711.00111 Armament Control/9

Memorandum by Mr. Joseph C. Green of the Division of Western European Affairs

Marquis Alberto Rossi Longhi, Counselor of the Italian Embassy, called at my office by appointment this morning. He said that he had been studying S. J. Res. 1734—the so-called neutrality legislation enacted by Congress last week—and particularly Section 1 of that Joint Resolution. He said that he found the language so confusing and so difficult to interpret that he had come to me in the hope that I might enlighten him as to what it meant as his Government was naturally interested in this legislation.
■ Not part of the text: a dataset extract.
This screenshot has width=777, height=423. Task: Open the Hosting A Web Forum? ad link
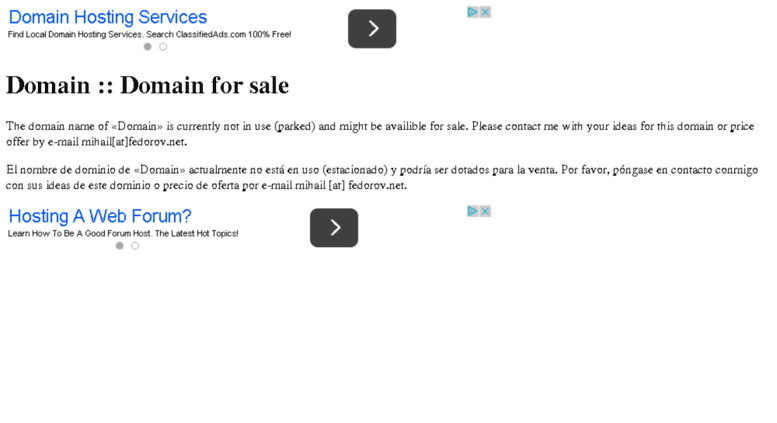pos(100,216)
We went over together the confused provisions of Section 1 and he said that it seemed clear to him that the Section was so worded that the President would be obliged to place an embargo on shipments of arms to both Italy and Ethiopia at some stage of any armed conflict which might arise between them, but that he might or might not in his discretion place a similar embargo on shipments to any other countries which might become involved in the conflict. From this he drew the conclusion that the legislation was directed, perhaps unintentionally, against Italy, as he said that there was no use blinking the fact that Congress had acted in view of the present tension between Ethiopia and Italy.
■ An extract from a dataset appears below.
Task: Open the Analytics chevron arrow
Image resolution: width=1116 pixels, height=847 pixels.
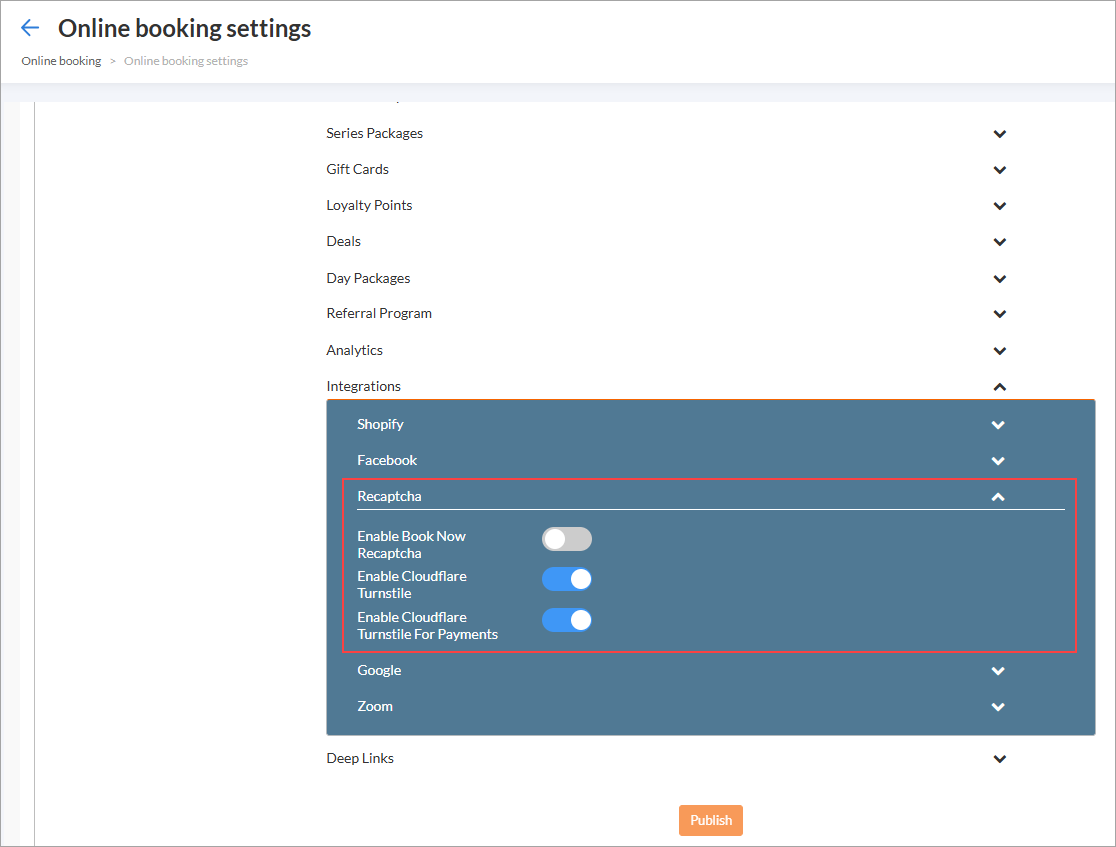Action: tap(999, 351)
Rossi Longhi made it clear that in speaking of the possibility of other countries becoming involved in the impending conflict, he did not wish it to be inferred that he believed that they would become so involved. He said that there was no reason why other countries should become involved in what was merely a colonial enterprise on the part of Italy.

J[oseph] C. G[reen]
  1. Approved August 31, 1935; 49 Stat. 1081.